Given problem 1
Extract, word for word, the passage of the chapter on the fourth and twentieth centuries from "Thus during the" up to and including "name of Christ.".
Given problem 2
In one to three sentences, explain why, according to the chapter on the fourth and twentieth centuries, Constantine permitted Christian truth to merge with pagan error.
Given problem 3
Answer these questions from the chapter on the fourth and twentieth centuries:
(a) In which century did Emperor Constantine's conversion occur?
(b) Which pagan symbol became the symbol of the church?
(c) How long did the cruelty in the name of Christ last?

Source text
══════════
Chapter 15
The Forth and Twentieth Centuries
There is a remarkable parallel between the fourth and
the twentieth centuries. It was during the fourth century of the
Christian era that many apostate doctrines entered the Christian church.
The source of apostasy is not difficult to identify. The conversion of
Emperor Constantine occurred in the fourth century. Hailed as a divine
blessing by the majority of Christians, history testifies to its baleful
effects. It is doubtful that Constantine truly embraced the teachings of
Jesus. Without a deep sense of Scripture, he permitted the merging of
Christian truth with pagan error. The rapid "conversion" of the Germanic
tribes of Europe to the Christian faith, although superficially a mighty
evangelistic success, simply saw the merging of two diametrically
opposed faiths, Christianity and paganism. The one was ordained of God,
the other by Satan. The merger caused Christianity to develop into a
mere pagan religion using Christian designations for its idols and pagan
practices.
Thus during the fourth century the pagan symbol of
the cross became the symbol of the church, Sunday worship was decreed,
idol worship developed, and pagan festivals masquerading as Christian
memorials were introduced. The century culminated in the development of
the Augustinian doctrines of original sin, Christ as possessing an
unfallen nature upon earth, eternal damnation of the lost, purgatory,
limbo, predestination, penances, the designation of sexual relations as
evil even within the marriage relationship, together with the
introduction of other pagan doctrines. Further, it was this century
which forged the union of church and state that led to clerical
degradation, intellectual darkness, and a thousand years of cruelty in
the name of Christ.
══════════
Provided material
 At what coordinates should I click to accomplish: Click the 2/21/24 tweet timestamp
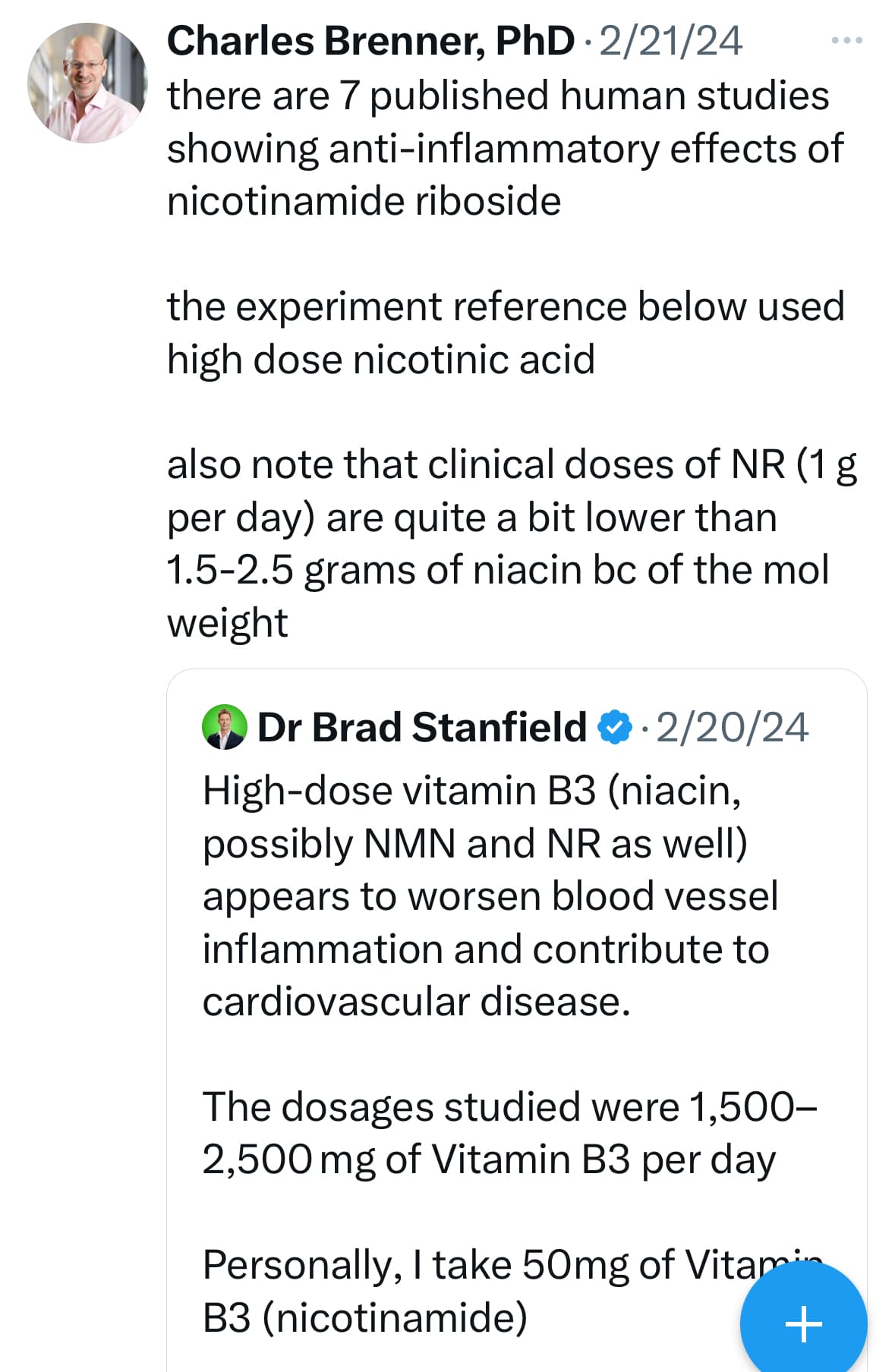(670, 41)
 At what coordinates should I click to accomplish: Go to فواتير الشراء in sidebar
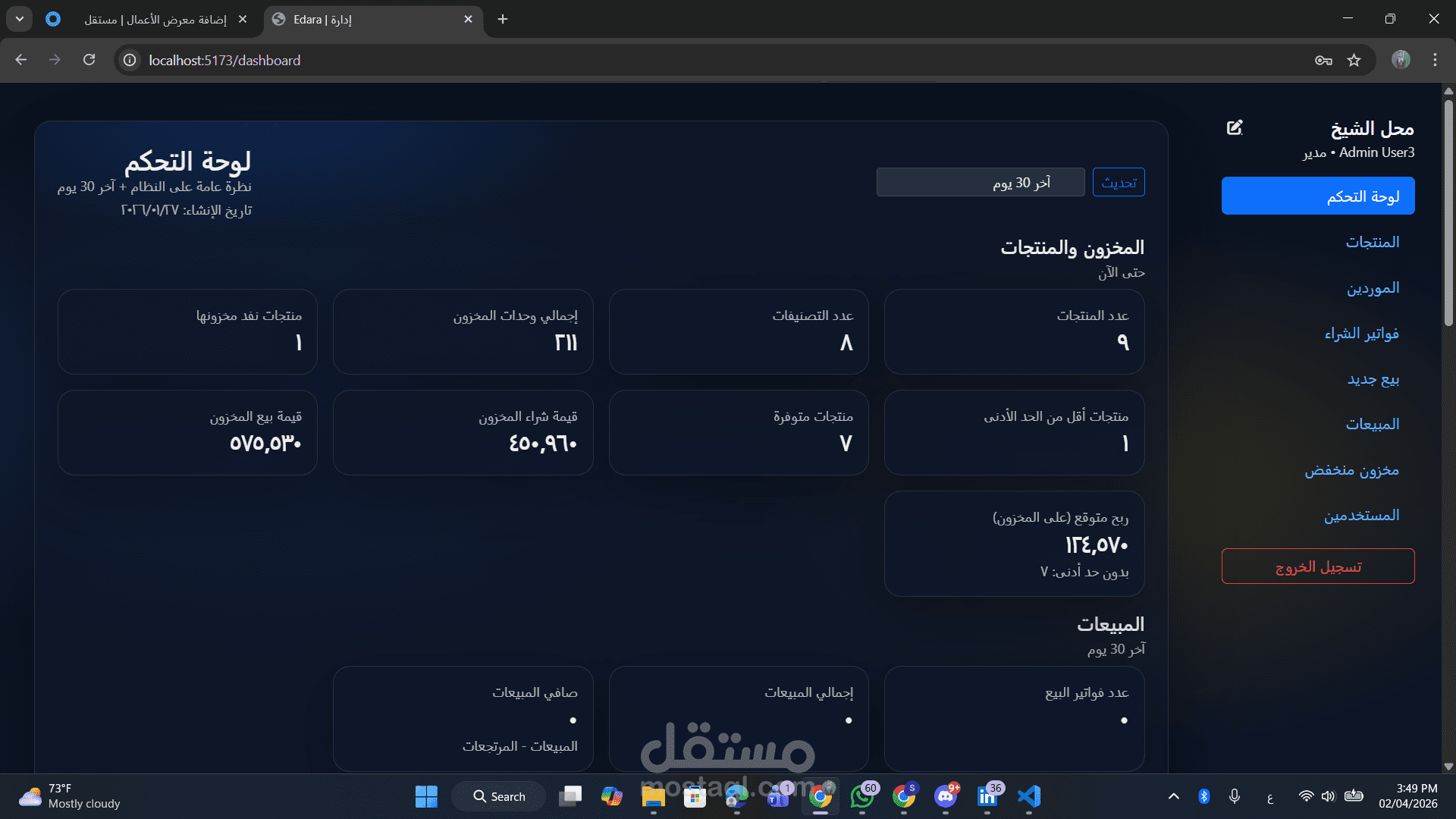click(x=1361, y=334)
══════════
Complete answer 1
Thus during the fourth century the pagan symbol of
the cross became the symbol of the church, Sunday worship was decreed,
idol worship developed, and pagan festivals masquerading as Christian
memorials were introduced. The century culminated in the development of
the Augustinian doctrines of original sin, Christ as possessing an
unfallen nature upon earth, eternal damnation of the lost, purgatory,
limbo, predestination, penances, the designation of sexual relations as
evil even within the marriage relationship, together with the
introduction of other pagan doctrines. Further, it was this century
which forged the union of church and state that led to clerical
degradation, intellectual darkness, and a thousand years of cruelty in
the name of Christ.

Complete answer 2
He permitted the merging because he lacked a deep sense of Scripture. The chapter also doubts that he truly embraced the teachings of Jesus.

Complete answer 3
(a) The fourth century.
(b) The cross.
(c) A thousand years.